++++ Brano selezionato ++++

Il successo dell’integrazione della tecnologia Cmos con la biologia, soprattutto in campo medico, dove i volumi applicativi sono enormi, è di grande interesse per l’industria microelettronica. Se si osserva l’impatto economico di una soluzione allo stato solido di test sofisticati, ma sempre più diffusi, per esempio quello delle sequenze di Dna, se ne deduce un impatto così elevato sull’aspetto economico che incoraggia la ricerca e sviluppo della tecnologia dei biochip Cmos (uno strumento tradizionale di sequencing di Dna costa dai 100 mila ai 700 mila dollari, mentre in versione allo stato solido meno di 1000 dollari, e il costo per ogni test eseguito con strumenti tradizionali scende da un range di costo variabile tra 2.5 mila e 10 mila dollari, a meno di 50 dollari per la versione allo stato solido).

++++ Estratto dei dati ++++

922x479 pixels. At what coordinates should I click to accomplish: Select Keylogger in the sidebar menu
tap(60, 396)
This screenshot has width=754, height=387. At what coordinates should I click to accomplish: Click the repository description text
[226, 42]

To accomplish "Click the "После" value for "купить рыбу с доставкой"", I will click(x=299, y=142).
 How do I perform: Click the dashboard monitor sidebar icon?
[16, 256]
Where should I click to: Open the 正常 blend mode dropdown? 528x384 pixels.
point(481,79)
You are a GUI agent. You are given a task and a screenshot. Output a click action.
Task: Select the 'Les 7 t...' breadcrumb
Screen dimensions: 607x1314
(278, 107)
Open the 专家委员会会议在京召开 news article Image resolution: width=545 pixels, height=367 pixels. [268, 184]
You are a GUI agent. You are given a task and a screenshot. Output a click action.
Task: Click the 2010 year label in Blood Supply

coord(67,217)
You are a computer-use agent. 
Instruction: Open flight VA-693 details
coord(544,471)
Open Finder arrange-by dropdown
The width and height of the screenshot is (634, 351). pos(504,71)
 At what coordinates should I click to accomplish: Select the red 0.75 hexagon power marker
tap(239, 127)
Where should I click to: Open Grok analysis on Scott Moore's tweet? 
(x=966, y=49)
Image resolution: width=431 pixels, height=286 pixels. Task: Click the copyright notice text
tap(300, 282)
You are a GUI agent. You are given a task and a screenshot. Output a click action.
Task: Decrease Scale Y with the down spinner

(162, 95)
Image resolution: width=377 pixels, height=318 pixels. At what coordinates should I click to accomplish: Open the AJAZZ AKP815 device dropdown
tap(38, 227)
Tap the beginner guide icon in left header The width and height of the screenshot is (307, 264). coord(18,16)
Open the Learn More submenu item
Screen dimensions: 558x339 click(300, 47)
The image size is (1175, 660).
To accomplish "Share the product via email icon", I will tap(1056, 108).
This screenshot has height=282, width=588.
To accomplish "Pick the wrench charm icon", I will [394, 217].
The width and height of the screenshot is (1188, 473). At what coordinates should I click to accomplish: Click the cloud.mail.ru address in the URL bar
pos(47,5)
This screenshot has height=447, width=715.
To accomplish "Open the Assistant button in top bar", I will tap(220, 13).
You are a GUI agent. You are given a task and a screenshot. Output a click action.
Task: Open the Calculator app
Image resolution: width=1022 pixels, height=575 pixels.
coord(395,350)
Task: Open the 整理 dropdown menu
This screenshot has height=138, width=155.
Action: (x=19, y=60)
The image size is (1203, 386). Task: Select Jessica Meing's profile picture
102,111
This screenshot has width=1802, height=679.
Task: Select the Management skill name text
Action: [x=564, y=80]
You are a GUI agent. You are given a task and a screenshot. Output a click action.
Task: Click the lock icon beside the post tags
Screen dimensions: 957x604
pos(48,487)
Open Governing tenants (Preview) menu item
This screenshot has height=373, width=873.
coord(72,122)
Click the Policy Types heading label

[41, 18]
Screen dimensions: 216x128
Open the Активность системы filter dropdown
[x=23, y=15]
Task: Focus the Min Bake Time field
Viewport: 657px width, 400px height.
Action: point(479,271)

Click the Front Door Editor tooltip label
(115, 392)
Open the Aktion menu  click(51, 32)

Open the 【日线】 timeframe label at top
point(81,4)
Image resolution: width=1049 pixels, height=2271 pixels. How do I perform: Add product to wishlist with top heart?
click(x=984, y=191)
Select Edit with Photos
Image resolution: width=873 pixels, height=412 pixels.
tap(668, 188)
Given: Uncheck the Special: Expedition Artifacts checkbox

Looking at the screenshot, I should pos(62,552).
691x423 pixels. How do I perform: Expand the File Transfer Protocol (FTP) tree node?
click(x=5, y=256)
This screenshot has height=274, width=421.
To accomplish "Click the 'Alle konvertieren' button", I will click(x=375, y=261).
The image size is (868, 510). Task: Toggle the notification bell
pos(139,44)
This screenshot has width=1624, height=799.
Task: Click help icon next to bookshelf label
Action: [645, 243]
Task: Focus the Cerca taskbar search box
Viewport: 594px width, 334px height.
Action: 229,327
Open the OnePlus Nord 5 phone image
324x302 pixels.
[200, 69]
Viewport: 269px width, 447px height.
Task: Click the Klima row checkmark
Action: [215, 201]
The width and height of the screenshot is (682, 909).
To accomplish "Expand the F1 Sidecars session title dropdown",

++++

● **Esercizi da svolgere**
**a.** Traduca in inglese la seguente frase del brano selezionato: «Il successo dell’integrazione della tecnologia Cmos con la biologia, soprattutto in campo medico, dove i volumi applicativi sono enormi, è di grande interesse per l’industria microelettronica».
**b.** Secondo il brano selezionato, quanto costa uno strumento tradizionale di sequencing di Dna?

● **Risposte in ordine**
**a.** The success of integrating CMOS technology with biology, especially in the medical field, where application volumes are enormous, is of great interest to the microelectronics industry.

**b.** Dai 100 mila ai 700 mila dollari.